» TO DO: Report each line of the data that has "comment" somewhere in it.

RECORDS TO PROCESS START

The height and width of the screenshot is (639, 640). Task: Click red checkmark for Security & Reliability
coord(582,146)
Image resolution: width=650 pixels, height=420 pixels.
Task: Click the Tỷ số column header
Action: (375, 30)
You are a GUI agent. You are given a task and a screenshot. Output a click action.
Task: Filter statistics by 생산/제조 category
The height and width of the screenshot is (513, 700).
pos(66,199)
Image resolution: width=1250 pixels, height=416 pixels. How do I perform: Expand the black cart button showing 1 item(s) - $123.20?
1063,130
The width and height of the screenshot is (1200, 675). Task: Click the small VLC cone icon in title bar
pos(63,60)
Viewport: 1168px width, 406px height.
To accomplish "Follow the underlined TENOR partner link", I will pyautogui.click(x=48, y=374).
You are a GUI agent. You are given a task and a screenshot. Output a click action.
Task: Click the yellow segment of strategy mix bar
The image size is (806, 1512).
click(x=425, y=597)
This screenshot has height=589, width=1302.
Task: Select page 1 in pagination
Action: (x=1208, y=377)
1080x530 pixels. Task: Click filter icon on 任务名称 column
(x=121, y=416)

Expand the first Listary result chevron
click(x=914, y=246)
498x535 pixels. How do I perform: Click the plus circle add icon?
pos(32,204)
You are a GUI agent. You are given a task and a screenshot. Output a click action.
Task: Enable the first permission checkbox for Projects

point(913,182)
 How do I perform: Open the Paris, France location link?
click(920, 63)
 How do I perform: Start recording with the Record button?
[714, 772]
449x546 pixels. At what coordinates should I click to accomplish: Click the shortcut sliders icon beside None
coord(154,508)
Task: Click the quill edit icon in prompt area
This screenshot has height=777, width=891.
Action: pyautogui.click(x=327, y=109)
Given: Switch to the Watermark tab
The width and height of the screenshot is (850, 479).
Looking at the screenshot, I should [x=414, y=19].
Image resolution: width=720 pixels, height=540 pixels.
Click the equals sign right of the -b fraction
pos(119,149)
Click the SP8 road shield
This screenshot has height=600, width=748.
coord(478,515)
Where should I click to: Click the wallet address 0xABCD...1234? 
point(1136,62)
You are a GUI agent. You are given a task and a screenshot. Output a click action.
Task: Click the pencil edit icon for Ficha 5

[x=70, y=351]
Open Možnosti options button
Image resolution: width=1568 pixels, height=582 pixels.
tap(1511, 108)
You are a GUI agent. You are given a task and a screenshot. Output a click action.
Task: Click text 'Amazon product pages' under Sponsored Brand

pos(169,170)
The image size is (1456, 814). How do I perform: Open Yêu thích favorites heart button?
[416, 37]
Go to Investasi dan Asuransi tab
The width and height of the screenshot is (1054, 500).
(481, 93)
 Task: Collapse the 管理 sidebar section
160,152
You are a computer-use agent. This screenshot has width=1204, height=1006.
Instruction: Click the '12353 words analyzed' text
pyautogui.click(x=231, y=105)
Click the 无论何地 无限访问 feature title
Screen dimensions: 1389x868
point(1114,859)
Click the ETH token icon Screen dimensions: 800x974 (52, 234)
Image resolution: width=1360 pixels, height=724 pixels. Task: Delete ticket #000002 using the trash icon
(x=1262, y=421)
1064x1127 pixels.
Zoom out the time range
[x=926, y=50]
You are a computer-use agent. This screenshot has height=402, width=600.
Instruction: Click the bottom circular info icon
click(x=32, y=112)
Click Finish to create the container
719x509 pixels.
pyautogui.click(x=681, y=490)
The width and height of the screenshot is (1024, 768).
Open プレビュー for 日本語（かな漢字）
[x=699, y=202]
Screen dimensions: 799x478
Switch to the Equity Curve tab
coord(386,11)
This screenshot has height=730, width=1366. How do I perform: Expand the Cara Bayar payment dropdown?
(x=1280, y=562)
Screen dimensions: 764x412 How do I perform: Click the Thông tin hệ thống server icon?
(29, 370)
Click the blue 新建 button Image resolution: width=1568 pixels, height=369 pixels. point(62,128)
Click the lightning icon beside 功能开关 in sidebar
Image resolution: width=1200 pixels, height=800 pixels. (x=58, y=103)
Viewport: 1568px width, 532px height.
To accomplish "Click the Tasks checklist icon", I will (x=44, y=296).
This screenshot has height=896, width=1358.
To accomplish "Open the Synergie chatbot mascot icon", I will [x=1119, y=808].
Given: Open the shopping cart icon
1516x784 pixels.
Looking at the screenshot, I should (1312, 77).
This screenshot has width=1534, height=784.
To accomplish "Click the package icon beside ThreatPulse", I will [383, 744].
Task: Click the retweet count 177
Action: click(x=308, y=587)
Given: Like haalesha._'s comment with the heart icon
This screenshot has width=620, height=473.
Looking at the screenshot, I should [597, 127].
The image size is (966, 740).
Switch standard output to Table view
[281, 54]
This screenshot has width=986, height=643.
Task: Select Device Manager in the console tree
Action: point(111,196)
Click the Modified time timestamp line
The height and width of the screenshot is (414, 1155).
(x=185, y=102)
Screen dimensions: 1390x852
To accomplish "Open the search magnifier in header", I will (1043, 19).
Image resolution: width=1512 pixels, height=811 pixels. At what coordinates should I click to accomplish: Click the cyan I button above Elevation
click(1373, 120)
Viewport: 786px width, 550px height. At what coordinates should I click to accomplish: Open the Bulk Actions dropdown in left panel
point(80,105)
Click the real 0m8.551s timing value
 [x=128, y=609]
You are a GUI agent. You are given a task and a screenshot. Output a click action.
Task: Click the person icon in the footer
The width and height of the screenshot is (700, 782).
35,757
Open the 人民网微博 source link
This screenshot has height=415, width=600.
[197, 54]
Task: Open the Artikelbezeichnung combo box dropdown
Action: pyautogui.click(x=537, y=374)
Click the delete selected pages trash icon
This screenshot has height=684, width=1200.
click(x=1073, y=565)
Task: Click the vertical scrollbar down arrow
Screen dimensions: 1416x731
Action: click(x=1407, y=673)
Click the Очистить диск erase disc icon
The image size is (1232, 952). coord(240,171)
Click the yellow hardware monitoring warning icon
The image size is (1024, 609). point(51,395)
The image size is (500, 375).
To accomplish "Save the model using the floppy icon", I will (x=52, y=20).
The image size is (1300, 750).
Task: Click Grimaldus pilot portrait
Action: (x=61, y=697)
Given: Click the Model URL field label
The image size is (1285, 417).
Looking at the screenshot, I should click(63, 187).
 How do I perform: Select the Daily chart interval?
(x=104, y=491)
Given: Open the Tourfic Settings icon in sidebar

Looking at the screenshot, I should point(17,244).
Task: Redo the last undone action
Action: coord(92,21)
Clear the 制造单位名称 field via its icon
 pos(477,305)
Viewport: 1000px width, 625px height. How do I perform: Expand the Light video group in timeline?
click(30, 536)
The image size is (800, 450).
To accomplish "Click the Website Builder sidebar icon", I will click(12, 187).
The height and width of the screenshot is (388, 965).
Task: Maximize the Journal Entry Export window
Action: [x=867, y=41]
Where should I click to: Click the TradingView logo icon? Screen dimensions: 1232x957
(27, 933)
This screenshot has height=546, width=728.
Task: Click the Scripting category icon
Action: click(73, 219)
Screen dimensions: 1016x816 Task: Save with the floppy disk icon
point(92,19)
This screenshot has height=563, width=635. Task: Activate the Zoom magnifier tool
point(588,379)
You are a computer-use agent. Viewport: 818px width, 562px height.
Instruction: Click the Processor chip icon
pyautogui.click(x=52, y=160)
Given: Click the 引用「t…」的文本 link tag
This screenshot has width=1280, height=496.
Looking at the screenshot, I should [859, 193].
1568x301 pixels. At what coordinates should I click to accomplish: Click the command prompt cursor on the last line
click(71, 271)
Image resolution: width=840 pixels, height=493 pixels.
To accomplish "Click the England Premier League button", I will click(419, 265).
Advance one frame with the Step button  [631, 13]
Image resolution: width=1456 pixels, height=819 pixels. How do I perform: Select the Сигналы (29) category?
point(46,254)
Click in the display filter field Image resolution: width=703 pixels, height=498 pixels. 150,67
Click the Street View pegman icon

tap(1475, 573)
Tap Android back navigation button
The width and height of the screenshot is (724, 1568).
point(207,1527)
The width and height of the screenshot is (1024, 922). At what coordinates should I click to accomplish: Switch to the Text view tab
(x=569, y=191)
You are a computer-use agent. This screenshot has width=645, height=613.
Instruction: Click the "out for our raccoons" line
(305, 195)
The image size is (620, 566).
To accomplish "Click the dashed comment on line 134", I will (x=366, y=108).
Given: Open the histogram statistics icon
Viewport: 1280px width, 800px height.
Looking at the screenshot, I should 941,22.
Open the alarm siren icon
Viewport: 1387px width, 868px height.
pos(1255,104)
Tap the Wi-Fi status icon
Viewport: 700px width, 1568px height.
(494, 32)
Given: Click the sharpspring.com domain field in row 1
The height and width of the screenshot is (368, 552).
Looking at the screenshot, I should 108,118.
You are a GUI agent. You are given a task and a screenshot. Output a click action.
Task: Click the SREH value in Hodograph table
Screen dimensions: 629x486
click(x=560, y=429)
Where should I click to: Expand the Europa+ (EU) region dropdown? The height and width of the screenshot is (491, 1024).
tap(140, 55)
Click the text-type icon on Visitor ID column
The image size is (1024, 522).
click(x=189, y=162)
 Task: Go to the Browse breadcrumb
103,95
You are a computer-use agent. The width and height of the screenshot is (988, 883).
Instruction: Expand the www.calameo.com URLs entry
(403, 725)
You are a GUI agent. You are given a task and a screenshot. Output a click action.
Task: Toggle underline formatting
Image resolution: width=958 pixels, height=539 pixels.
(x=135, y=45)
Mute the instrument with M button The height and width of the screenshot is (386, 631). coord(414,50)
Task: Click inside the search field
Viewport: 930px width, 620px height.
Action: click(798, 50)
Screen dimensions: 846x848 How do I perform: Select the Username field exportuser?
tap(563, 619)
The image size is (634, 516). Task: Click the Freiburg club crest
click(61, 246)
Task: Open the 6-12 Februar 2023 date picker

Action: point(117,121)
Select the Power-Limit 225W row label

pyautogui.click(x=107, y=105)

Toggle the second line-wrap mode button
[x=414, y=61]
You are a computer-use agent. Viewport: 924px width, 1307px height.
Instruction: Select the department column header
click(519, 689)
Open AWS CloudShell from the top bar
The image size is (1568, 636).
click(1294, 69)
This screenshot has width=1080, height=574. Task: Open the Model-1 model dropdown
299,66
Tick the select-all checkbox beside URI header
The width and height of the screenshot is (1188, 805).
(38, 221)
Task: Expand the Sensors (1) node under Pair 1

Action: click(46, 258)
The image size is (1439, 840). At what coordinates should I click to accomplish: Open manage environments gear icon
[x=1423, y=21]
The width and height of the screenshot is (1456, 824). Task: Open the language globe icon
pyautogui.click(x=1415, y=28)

RECORDS TO PROCESS END

» TASK RESPONSE:
Given: Like haalesha._'s comment with the heart icon
To accomplish "Click the dashed comment on line 134", I will (x=366, y=108).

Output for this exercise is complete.